● Document text
____
Solve linear equations with #solve

Conflicts: spec/math_spec.rb
SciRuby · Jan 28, 2015 · 4241d24 · 4241d24
1 parent 58d3a00
commit 4241d24
Show file tree

Hide file tree

Showing 6 changed files with 159 additions and 6 deletions.
diff --git a/ext/nmatrix/math.cpp b/ext/nmatrix/math.cpp
@@ -230,6 +230,49 @@ namespace nm {
       }
     }
 
+    /*
+     * Solve a system of linear equations using forward-substution followed by 
+     * back substution from the LU factorization of the matrix of co-efficients.
+     * Replaces x_elements with the result. Works only with non-integer, non-object
+     * data types.
+     *
+     * args - r           -> The number of rows of the matrix.
+     *        lu_elements -> Elements of the LU decomposition of the co-efficients 
+     *                       matrix, as a contiguos array.
+     *        b_elements  -> Elements of the the right hand sides, as a contiguous array.
+     *        x_elements  -> The array that will contain the results of the computation.
+     *        pivot       -> Positions of permuted rows.
____
● Tasks to perform
a) Transcribe the commit page from "Showing 6 changed" down to "matrix of co-efficients.".
b) According to the commit page, how many files were changed?

● Source material
____
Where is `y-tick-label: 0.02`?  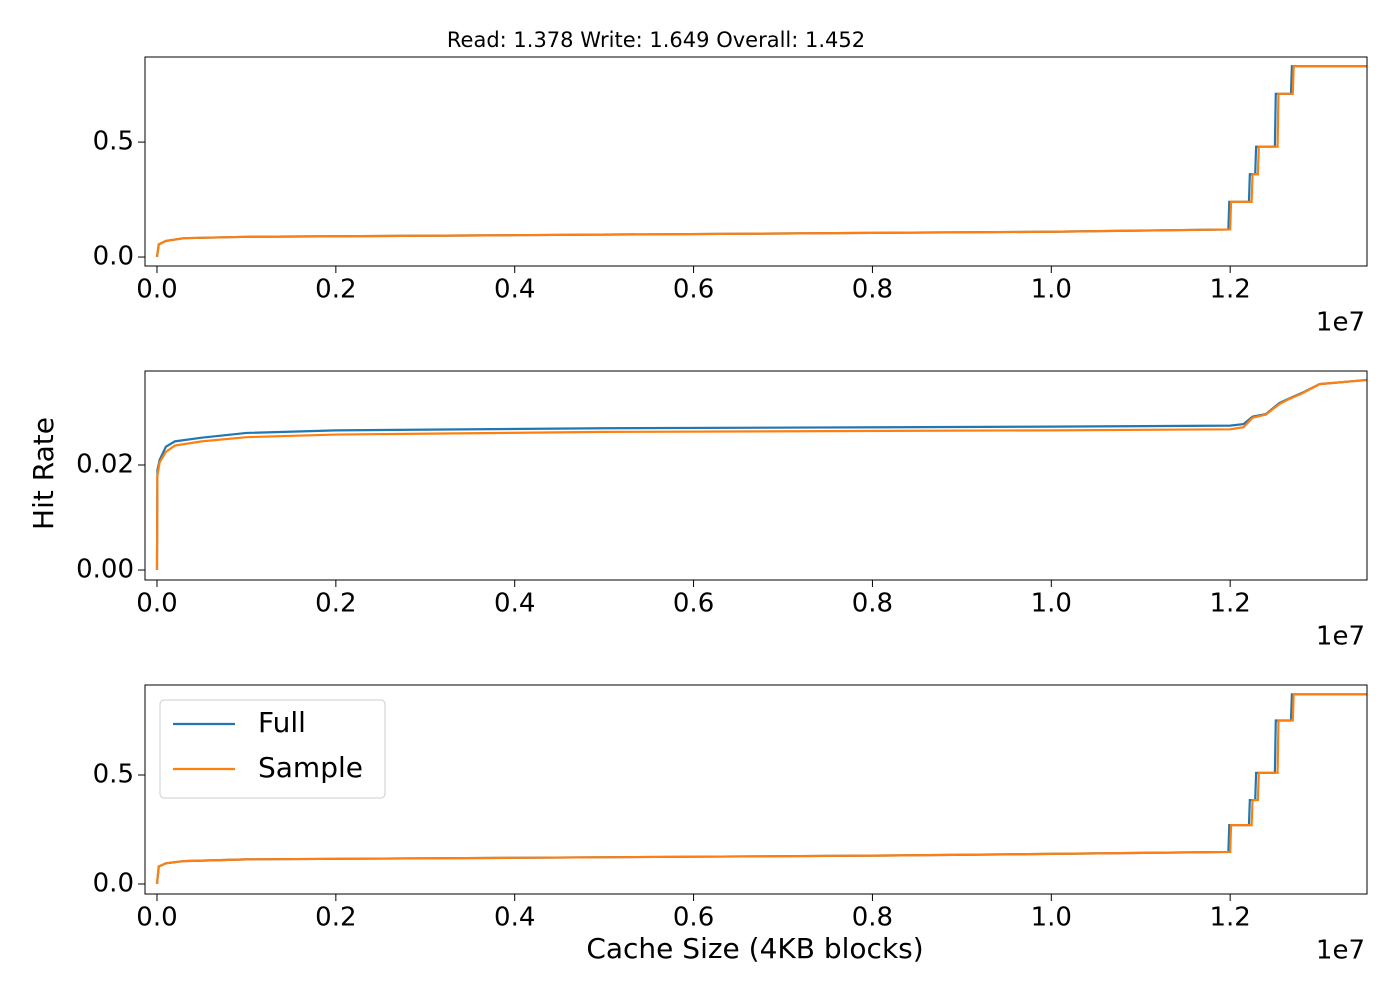
y-tick-label: 0.02 is located at coordinates (105, 464).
____
● Written responses
a)
Showing 6 changed files with 159 additions and 6 deletions.
diff --git a/ext/nmatrix/math.cpp b/ext/nmatrix/math.cpp
@@ -230,6 +230,49 @@ namespace nm {
       }
     }
 
+    /*
+     * Solve a system of linear equations using forward-substution followed by 
+     * back substution from the LU factorization of the matrix of co-efficients.

b) Six files were changed.